PD, LA RIVOLUZIONE COPERNICANA DI LETTA
L’OBIETTIVO E’ COSTRUIRE UN PARTITO NON SUBALTERNO MA GUIDA DEL “NUOVO CENTROSINISTRA”
Una sorta di piccola rivoluzione copernicana. L’archiviazione di una stagione. L’addio agli ultimi 10 dieci anni di storia politica. E il recupero di quella che ha segnato il centrosinistra tra il 1996 e il 2008.
La prima sfida di Enrico Letta è questa: ricostruire un Pd capace di non essere subalterno, che sia anzi la guida del sistema politico e del “nuovo centrosinistra”. Che trasformi il governo Draghi in una sorta di mallevadore di un nuovo sistema dei partiti e di levatrice del nuovo centrosinistra. E che restituisca ai Dem anche il compito di indicare il futuro premier
Basta tenere presente le poche citazioni fatte nel discorso con il quale ha proposto la sua candidatura alla segreteria per capire la cesura effettuata con il recente passato.
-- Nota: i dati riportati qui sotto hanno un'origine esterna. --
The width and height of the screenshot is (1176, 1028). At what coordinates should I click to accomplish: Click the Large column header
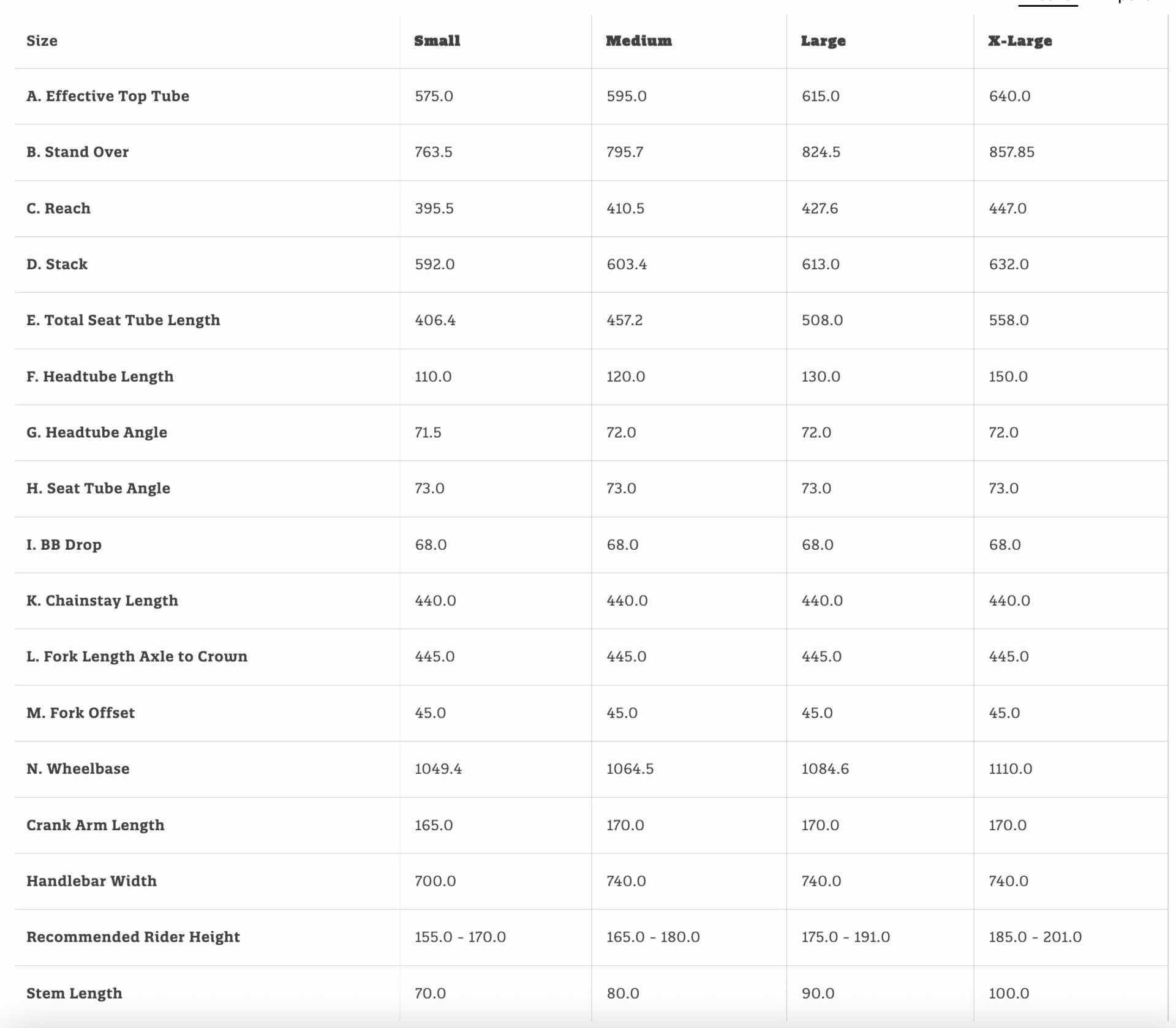823,41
Oltre al governo Draghi, ha fatto riferimento per due volte a Romano Prodi, poi a Nino Andreatta, quindi a Paolo Gentiloni e infine, pur senza nominarlo, a Enrico Berlinguer.
Ha rammentato che le vittorie elettorali del fronte progressista sono avvenute solo con l’Ulivo, ossia con una coalizione che aveva il perno e il motore nel Partito Democratico. Ha così aperto di fatto la competizione dentro e fuori il centrosinistra. All’interno perchè spiega che il rapporto con il M5S non sarà e non potrà essere ancillare. Anzi, ha sottolineato che mentre la natura del Pd – seppure opacizzata nelle ultime due legislature – è comunque presente, quella dei grillini è tutta da definire.
Il rapporto con Conte, ossia con il capo del Movimento 5Stelle, sarà inevitabile ma competitivo, non rassegnato. Da alleati. E soprattutto con rapporti di forza invertiti rispetto a quelli presenti attualmente in Parlamento.
Anche il richiamo all’applicazione dell’articolo 49 della Costituzione (l’atttività dei partiti si deve svolgere “con metodo democratico”), va interpretato come uno schiaffo ai pentastellati. In questo quadro il segretario dem cambia anche la prospettiva del suo incarico e ritorna ad essere anche un candidato premier. La gara con Conte e i grillini riguarda anche questo aspetto.
Due ex presidenti del Consiglio con le carte per riproporsi per quel ruolo. E si contendono pure il compito del “federatore” che ora non è più solo nelle mani del professore fiorentino.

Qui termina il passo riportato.